QUESTIONS ON THE MATERIAL:
(a) According to the firefighter T-shirt article, how many t-shirts were collected?
(b) Reproduce the firefighter T-shirt article word for word between "Firefighters From Across" and "boxes as well.", inclusive.

PROVIDED PASSAGE:
....................

Firefighters From Across the World Collect T-Shirts for Fellow Firefighters in Need
When an e-mail was circulated in early September requesting help for firefighters after hurricane Katrina ripped through New Orleans and the Gulf Region, firefighters did what they do best: they all pitched in and went above and beyond.
The results included over 20,000 t-shirts. Hundreds of sweatshirts were received along with a few hundred pairs of sweat pants and shorts, all with fire department markings on them. It was common to find balls caps, patches and pins in some of the boxes as well.
The idea was started by Firehouse.com's Content Manager, Peter Matthews who is also a volunteer with the Glenwood Fire Company in Glenwood Landing, NY. He sent the e-mail out to some pals to help his friend Chris Mickal, a district chief with the New Orleans Fire Department. Mickal's home was only a block from a levee that broke and he lost his collection of firefighting memorabilia including patches, helmets and shirts. "We knew Chris would need some help and when I first spoke to him, he said he needed some clothes" Matthews said. "I figured we could collect a few shirts and that when he put them on, he would think of the support he is getting from all over."
Matthews sent the e-mail to friends from all over, including Billy Goldfeder, a battalion chief in Loveland-Symmes, OH. Billy sent the e-mail out to his "Secret List" and Firehouse.com posted the story. With that, the "Fire Shirts Off Our Back" program was started.
Goldfeder put Matthews in touch with Randy Kuenzli, the chief of the Bladensburg Volunteer Fire Company in Prince Georges County, MD, who had ample storage space. Within days, packages were received at Matthews' home, the Firehouse.com office and Bladensburg's firehouse. "For the first few days, we received small packages and then we would get several deliveries from Fed Ex and UPS each morning" Kuenzli told Firehouse.com. "Even the Post Office, which is right behind our firehouse, would call us and say 'come pick up these boxes, we can't deliver them all." A group of Bladensburg's live-in members started unpacking the boxes they received, sorted and packed them by size, and kept a running tally of items coming in.

....................

INFORMATION PROVIDED:
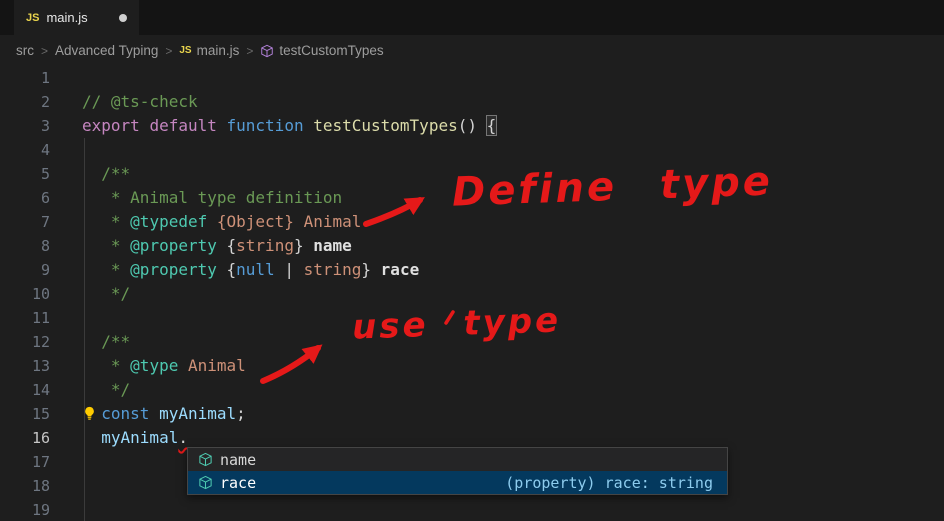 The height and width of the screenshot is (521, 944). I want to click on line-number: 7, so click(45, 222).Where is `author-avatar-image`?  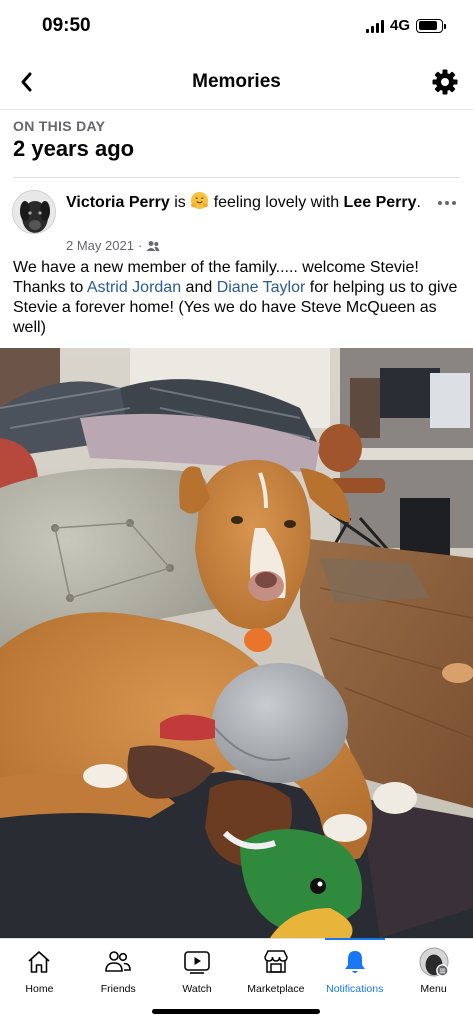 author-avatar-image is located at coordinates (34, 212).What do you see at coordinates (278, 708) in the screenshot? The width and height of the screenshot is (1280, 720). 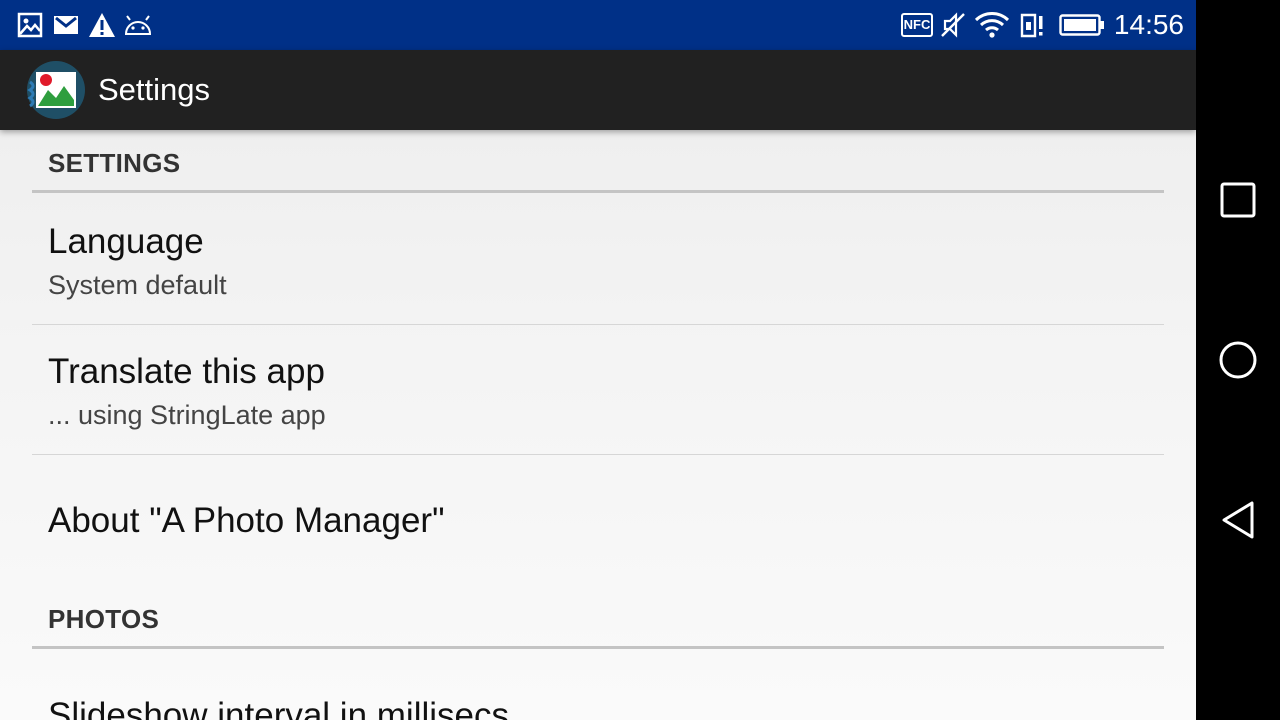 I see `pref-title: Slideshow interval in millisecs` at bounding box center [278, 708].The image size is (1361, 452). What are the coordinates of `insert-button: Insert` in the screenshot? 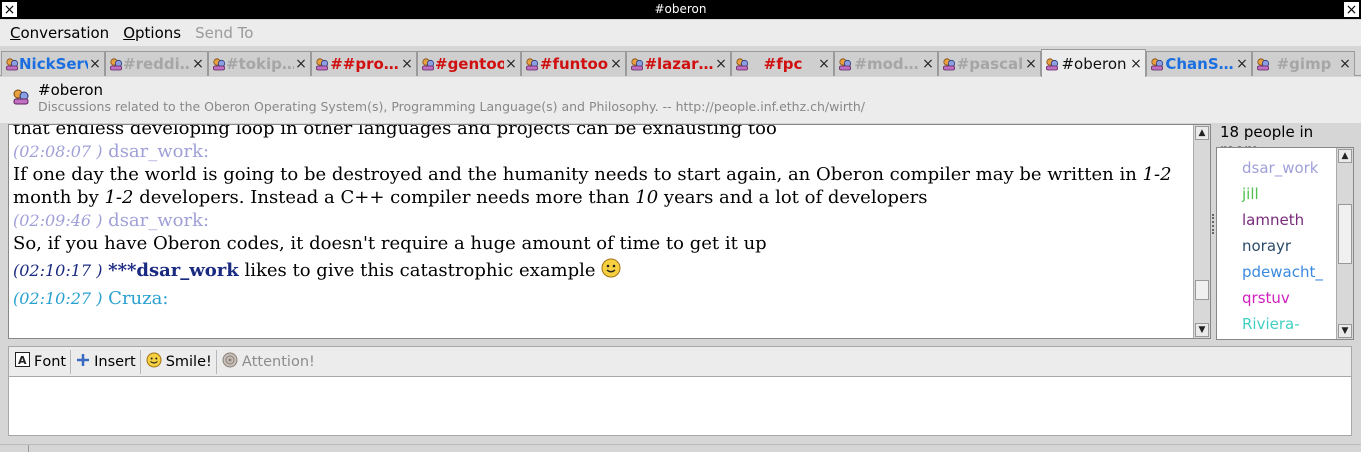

....................

RESULTS IN ORDER:
(a) Over 20,000

(b)
Firefighters From Across the World Collect T-Shirts for Fellow Firefighters in Need
When an e-mail was circulated in early September requesting help for firefighters after hurricane Katrina ripped through New Orleans and the Gulf Region, firefighters did what they do best: they all pitched in and went above and beyond.
The results included over 20,000 t-shirts. Hundreds of sweatshirts were received along with a few hundred pairs of sweat pants and shorts, all with fire department markings on them. It was common to find balls caps, patches and pins in some of the boxes as well.